Kubeapps provides a cloud native solution to browse, deploy and manage the lifecycle of applications on a Kubernetes cluster. The very basic installation of KubeApps does not expose the application outside of the Kubernetes cluster as the default service type is ClusterIP.
You can easily expose using a LoadBalancer service but the application will use a self-signed certificate.
This post shows you how you can expose using Contour ingress instead and use a TLS certificate to secure access.
Deploy KubeApps
You’ll need to have Contour installed before installing KubeApps.
Deploy KubeApps as normal using Helm.
helm repo add bitnami https://charts.bitnami.com/bitnami
kubectl create namespace kubeapps
helm install kubeapps --namespace kubeapps bitnami/kubeapps
Create a demo credential to access KubeApps
kubectl create --namespace default serviceaccount kubeapps-operator
kubectl create clusterrolebinding kubeapps-operator --clusterrole=cluster-admin --serviceaccount=default:kubeapps-operator
cat <<EOF | kubectl apply -f -
apiVersion: v1
kind: Secret
metadata:
name: kubeapps-operator-token
namespace: default
annotations:
kubernetes.io/service-account.name: kubeapps-operator
type: kubernetes.io/service-account-token
EOF
Create Contour HTTPProxy and Kubernetes-tls secret
Use this manifest to create a kubernetes-tls secret and httpproxy to use with Contour.
Paste in the tls.crt and tls.key in base64 format and update the fqdn.
apiVersion: projectcontour.io/v1
kind: HTTPProxy
metadata:
name: kubeapps-grpc
namespace: kubeapps
spec:
virtualhost:
fqdn: kubeapps.tenant1.vmwire.com
tls:
secretName: kubeapps-host-tls
routes:
- conditions:
- prefix: /apis/
pathRewritePolicy:
replacePrefix:
- replacement: /
services:
- name: kubeapps-internal-kubeappsapis
port: 8080
protocol: h2c
- services:
- name: kubeapps
port: 80
---
apiVersion: v1
data:
tls.crt: |
---snipped---
tls.key: |
kind: Secret
metadata:
name: kubeapps-host-tls
namespace: kubeapps
type: kubernetes.io/tls
Then apply the manifest to create the secret and httpproxy with kubectl apply -f kubeapps-contour.yaml.
Update DNS
Update DNS records for the FQDNs to point to the IP address of the envoy service.
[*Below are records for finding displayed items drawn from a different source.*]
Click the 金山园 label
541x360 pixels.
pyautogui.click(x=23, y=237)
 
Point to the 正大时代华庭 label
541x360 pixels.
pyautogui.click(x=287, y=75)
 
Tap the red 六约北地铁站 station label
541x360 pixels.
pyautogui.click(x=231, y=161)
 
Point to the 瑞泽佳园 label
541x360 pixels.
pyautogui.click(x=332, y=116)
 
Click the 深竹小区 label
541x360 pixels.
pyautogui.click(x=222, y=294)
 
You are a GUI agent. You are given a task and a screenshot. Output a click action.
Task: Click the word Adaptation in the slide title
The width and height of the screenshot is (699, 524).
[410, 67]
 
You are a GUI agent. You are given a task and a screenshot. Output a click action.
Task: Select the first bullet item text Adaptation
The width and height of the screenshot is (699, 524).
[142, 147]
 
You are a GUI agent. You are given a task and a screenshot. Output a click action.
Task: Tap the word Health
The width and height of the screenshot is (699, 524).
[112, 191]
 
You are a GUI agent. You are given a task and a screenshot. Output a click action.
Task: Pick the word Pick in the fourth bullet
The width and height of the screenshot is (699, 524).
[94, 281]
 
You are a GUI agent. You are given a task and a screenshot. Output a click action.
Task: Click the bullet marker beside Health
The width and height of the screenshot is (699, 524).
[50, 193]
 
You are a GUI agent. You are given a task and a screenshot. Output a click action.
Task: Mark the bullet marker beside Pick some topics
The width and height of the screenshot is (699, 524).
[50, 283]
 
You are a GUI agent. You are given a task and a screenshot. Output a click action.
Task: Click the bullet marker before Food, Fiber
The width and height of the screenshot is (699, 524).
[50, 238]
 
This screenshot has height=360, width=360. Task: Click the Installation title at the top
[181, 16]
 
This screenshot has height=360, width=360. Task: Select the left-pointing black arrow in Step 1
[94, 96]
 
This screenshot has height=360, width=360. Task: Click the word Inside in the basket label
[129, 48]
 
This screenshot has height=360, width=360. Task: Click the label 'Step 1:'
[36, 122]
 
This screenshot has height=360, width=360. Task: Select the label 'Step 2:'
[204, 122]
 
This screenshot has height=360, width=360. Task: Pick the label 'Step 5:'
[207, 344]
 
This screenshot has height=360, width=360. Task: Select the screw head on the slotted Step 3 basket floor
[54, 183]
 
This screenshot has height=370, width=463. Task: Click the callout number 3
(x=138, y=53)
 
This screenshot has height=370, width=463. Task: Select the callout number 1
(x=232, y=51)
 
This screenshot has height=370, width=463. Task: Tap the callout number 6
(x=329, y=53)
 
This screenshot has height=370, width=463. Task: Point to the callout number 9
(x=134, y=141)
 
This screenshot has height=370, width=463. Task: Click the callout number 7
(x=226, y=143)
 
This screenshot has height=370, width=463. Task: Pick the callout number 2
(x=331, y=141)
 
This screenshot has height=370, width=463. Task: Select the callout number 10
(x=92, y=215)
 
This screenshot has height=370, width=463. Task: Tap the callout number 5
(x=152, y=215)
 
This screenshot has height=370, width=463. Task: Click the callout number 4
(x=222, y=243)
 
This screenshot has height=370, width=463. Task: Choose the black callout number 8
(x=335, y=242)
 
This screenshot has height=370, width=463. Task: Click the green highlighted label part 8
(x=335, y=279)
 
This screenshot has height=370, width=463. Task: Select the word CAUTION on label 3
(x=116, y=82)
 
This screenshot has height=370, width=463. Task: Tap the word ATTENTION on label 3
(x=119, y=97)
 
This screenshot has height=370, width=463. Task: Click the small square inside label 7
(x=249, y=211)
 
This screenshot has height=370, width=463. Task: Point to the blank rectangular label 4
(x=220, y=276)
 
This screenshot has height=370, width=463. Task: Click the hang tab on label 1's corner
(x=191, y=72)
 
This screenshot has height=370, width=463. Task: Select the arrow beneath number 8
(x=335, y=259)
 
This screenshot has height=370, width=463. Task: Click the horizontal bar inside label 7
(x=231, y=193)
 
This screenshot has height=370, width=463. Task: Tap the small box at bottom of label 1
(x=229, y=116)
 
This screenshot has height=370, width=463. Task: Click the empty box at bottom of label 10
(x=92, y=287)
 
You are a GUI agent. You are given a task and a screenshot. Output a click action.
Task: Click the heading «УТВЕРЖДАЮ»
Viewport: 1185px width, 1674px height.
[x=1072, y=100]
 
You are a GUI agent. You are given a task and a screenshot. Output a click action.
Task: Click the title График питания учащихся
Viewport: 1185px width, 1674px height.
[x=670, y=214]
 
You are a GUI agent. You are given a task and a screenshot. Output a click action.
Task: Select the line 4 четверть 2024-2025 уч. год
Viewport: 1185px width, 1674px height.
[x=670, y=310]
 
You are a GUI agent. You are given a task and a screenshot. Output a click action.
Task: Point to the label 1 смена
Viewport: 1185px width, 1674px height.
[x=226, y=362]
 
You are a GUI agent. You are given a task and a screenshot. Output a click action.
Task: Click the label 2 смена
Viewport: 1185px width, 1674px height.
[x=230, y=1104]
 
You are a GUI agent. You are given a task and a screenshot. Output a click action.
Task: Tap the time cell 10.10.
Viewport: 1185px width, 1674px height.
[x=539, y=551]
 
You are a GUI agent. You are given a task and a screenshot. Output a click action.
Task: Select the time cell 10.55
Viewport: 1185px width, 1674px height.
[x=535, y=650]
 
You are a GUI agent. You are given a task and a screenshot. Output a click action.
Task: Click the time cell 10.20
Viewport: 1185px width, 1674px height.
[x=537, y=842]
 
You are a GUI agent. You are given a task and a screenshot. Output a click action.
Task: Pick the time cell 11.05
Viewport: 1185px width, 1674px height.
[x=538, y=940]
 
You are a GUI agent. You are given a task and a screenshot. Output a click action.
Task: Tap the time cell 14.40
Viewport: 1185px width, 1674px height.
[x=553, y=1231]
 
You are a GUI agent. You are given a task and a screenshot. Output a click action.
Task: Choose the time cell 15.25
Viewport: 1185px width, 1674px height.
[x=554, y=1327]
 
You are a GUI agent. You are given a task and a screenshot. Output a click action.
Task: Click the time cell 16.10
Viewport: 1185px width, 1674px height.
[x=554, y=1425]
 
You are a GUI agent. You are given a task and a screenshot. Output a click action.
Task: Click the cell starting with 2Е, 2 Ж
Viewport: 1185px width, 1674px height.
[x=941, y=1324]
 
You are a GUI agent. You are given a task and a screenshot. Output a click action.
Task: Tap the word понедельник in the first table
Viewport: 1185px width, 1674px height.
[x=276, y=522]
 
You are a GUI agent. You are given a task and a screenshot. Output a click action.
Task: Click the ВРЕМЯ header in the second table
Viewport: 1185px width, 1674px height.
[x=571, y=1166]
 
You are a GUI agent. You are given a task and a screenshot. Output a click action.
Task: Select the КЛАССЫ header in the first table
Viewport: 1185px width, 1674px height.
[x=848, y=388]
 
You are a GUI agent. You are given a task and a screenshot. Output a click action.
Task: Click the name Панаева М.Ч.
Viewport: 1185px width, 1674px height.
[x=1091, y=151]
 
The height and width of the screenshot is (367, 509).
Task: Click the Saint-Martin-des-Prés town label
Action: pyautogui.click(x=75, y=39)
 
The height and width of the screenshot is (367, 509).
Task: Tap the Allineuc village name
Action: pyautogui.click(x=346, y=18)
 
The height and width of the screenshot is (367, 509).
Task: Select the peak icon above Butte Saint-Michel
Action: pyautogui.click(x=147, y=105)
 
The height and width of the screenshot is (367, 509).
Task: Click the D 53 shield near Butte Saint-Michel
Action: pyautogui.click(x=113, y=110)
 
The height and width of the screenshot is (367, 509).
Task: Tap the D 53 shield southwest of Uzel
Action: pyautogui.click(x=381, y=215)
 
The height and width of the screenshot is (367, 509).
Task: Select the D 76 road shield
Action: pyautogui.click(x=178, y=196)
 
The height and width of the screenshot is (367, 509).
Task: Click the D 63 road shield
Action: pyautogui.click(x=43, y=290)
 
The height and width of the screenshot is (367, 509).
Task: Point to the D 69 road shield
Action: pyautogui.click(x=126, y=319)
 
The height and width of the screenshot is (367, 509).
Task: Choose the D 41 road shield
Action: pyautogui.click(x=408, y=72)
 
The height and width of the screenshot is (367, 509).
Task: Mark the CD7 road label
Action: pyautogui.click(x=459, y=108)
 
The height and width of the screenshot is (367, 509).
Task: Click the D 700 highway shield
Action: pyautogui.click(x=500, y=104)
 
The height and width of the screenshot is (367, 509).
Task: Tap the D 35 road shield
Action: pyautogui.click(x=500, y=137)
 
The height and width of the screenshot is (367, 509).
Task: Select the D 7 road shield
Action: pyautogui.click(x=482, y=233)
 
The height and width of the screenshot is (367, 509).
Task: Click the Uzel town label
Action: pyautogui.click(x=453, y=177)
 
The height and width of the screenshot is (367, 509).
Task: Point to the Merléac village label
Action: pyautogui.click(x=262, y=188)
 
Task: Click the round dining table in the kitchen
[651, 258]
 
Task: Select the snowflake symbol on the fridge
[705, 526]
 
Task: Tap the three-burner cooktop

You can find the External IP address used by Envoy by typing kubectl get svc -n tanzu-system-ingress envoy.
Obtain token and login
Obtain the token to login kubectl get --namespace default secret kubeapps-operator-token -o go-template='{{.data.token | base64decode}}'
Open up a browser session and enter the FQDN of the virtual host. You should now be able to log into KubeApps and enjoy a secure TLS connection too.